(Working data Opens)

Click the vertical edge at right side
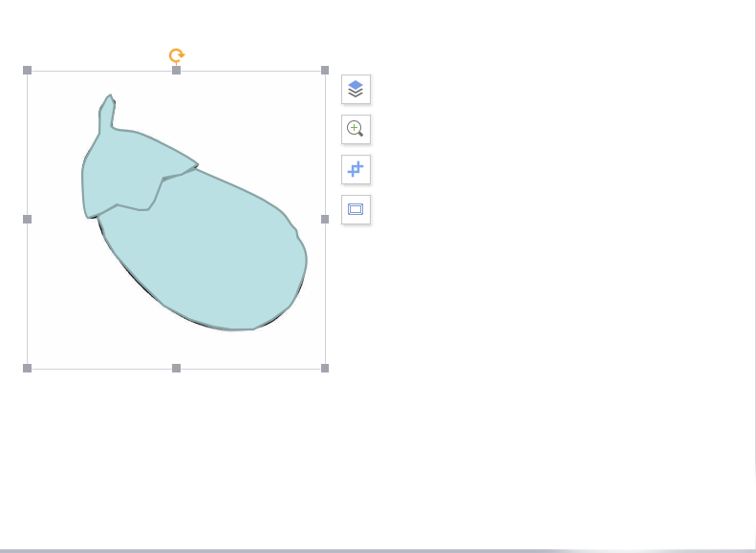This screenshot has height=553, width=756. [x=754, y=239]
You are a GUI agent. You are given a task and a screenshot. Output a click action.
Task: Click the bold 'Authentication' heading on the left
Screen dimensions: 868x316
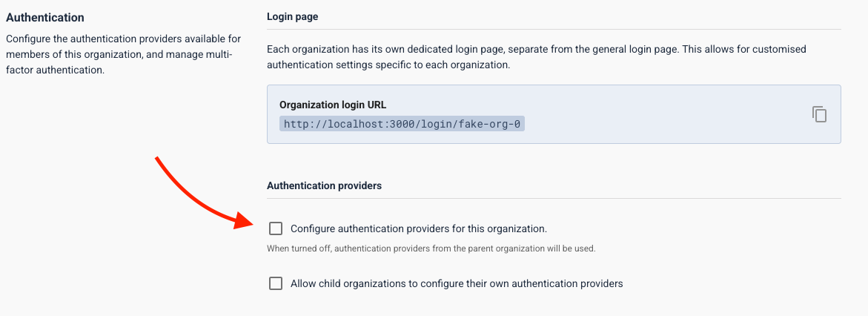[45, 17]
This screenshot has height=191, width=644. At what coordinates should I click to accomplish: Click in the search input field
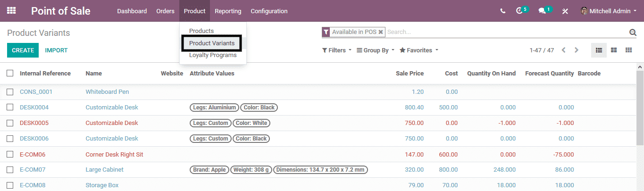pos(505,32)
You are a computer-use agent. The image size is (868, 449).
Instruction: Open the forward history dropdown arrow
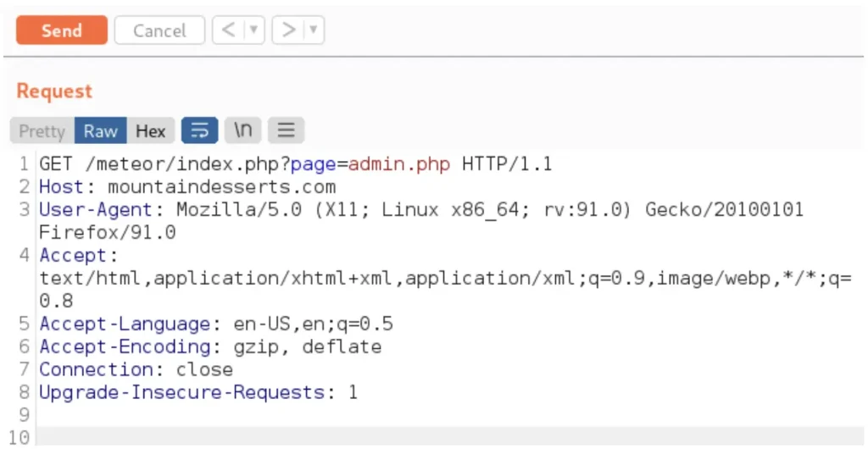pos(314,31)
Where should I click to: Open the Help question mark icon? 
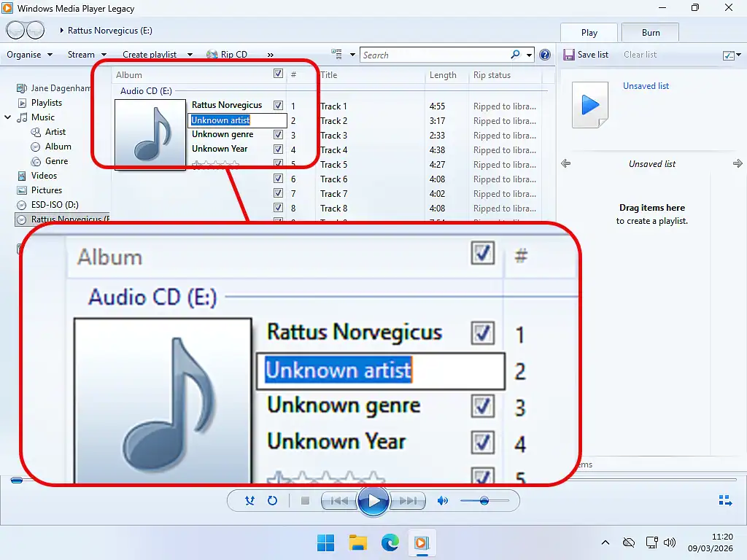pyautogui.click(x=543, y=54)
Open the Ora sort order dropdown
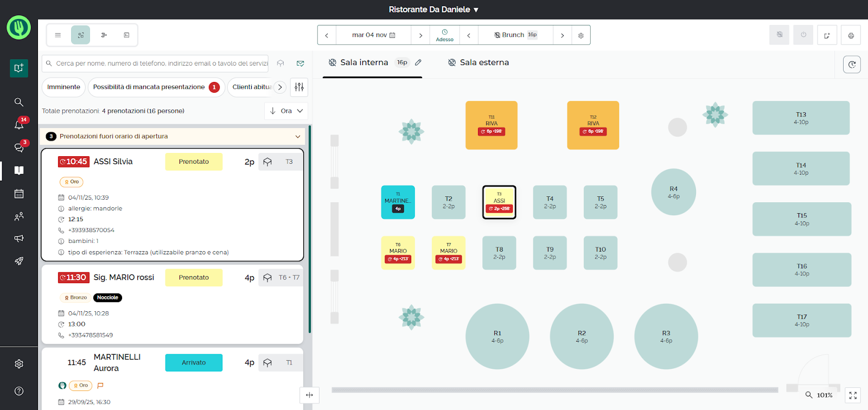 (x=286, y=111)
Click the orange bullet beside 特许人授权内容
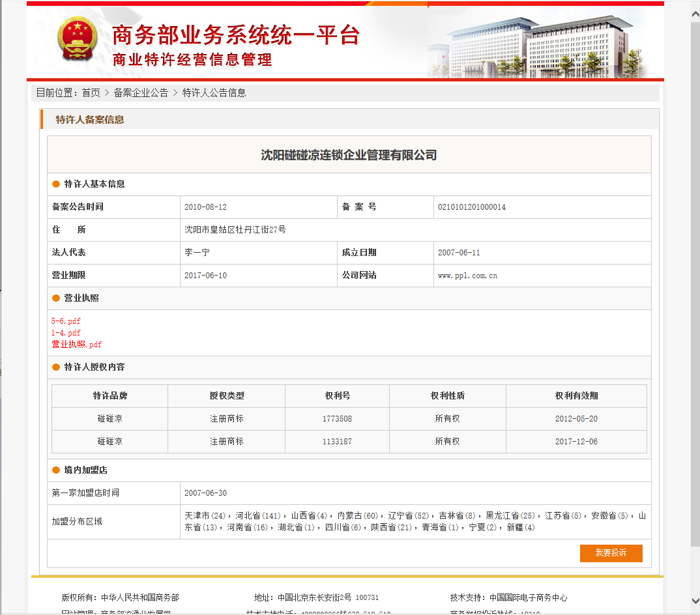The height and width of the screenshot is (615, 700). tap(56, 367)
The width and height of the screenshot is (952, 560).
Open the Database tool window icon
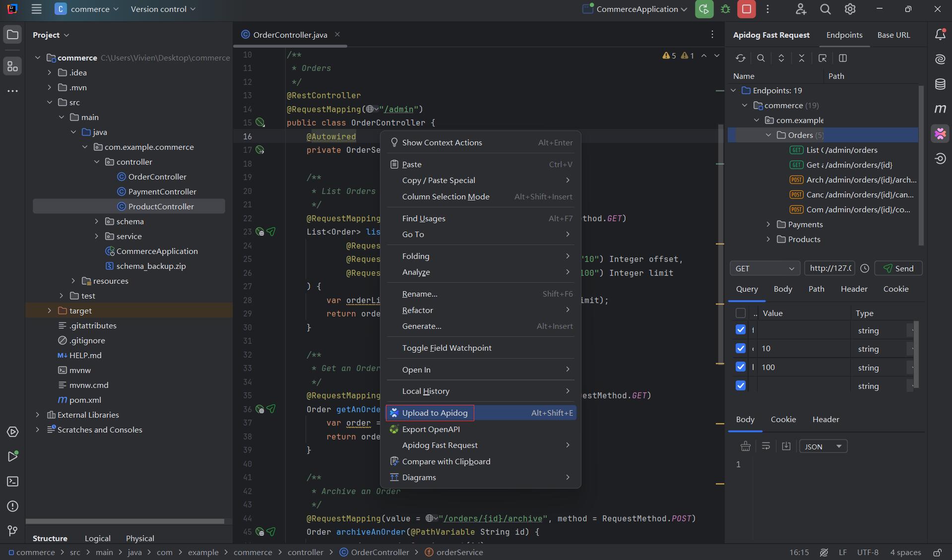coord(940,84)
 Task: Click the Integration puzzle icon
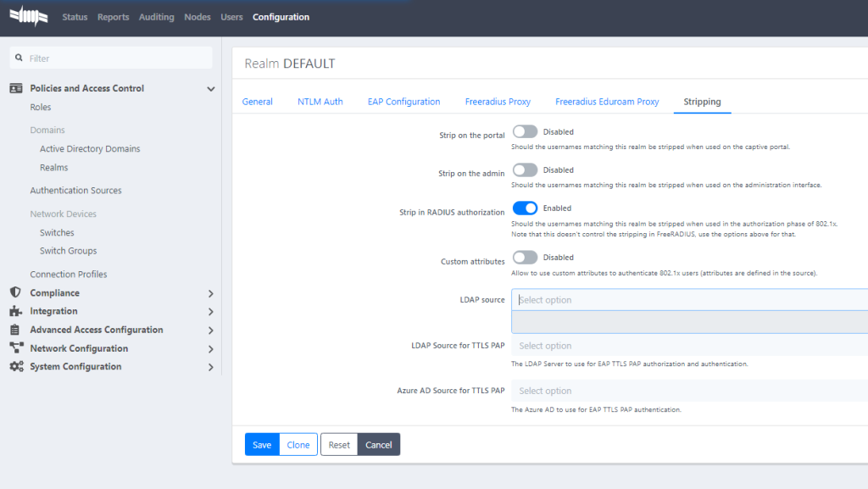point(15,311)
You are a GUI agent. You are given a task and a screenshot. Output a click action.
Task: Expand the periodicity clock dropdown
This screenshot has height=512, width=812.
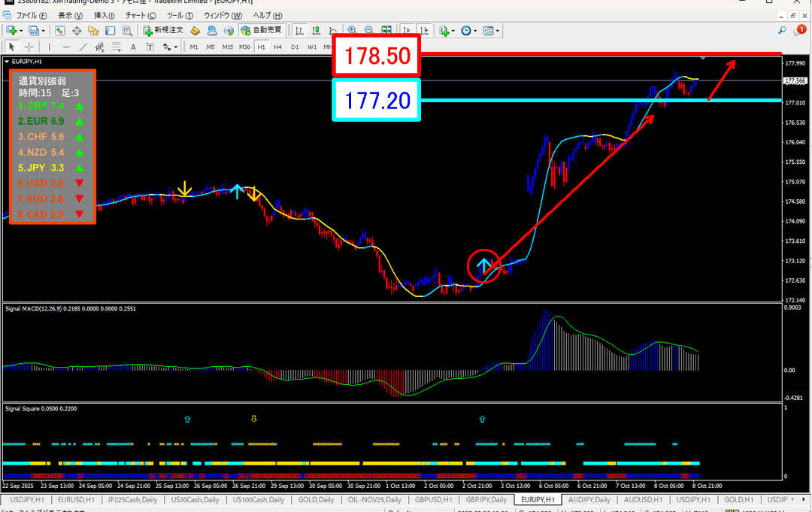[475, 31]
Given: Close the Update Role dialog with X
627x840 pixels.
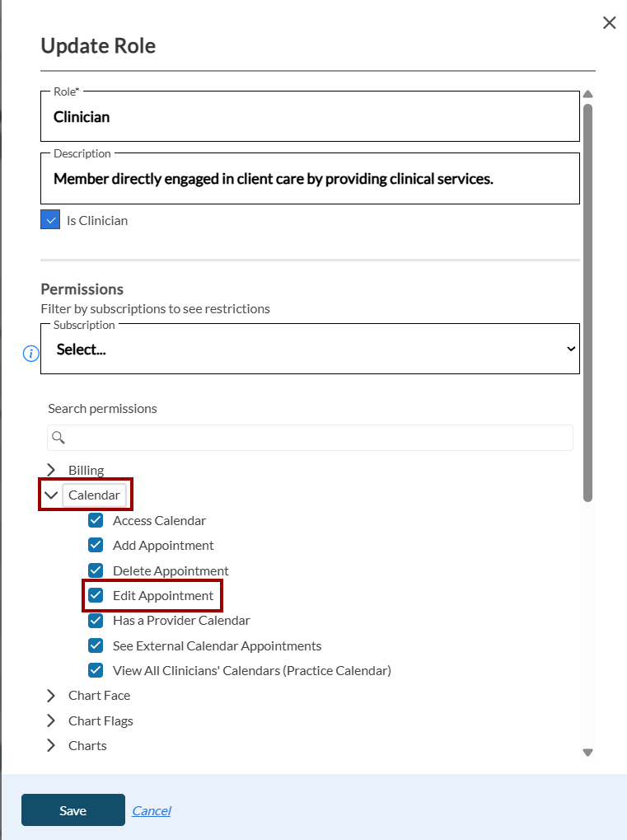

(Working data Closes)

Could the lines from the one with "This screenshot has height=512, width=812." through the last line of the material above be written out exactly, both included, with pictures left out?

• [Task result]:
This screenshot has height=512, width=812.
[475, 31]
Given: Close the Update Role dialog with X
627x840 pixels.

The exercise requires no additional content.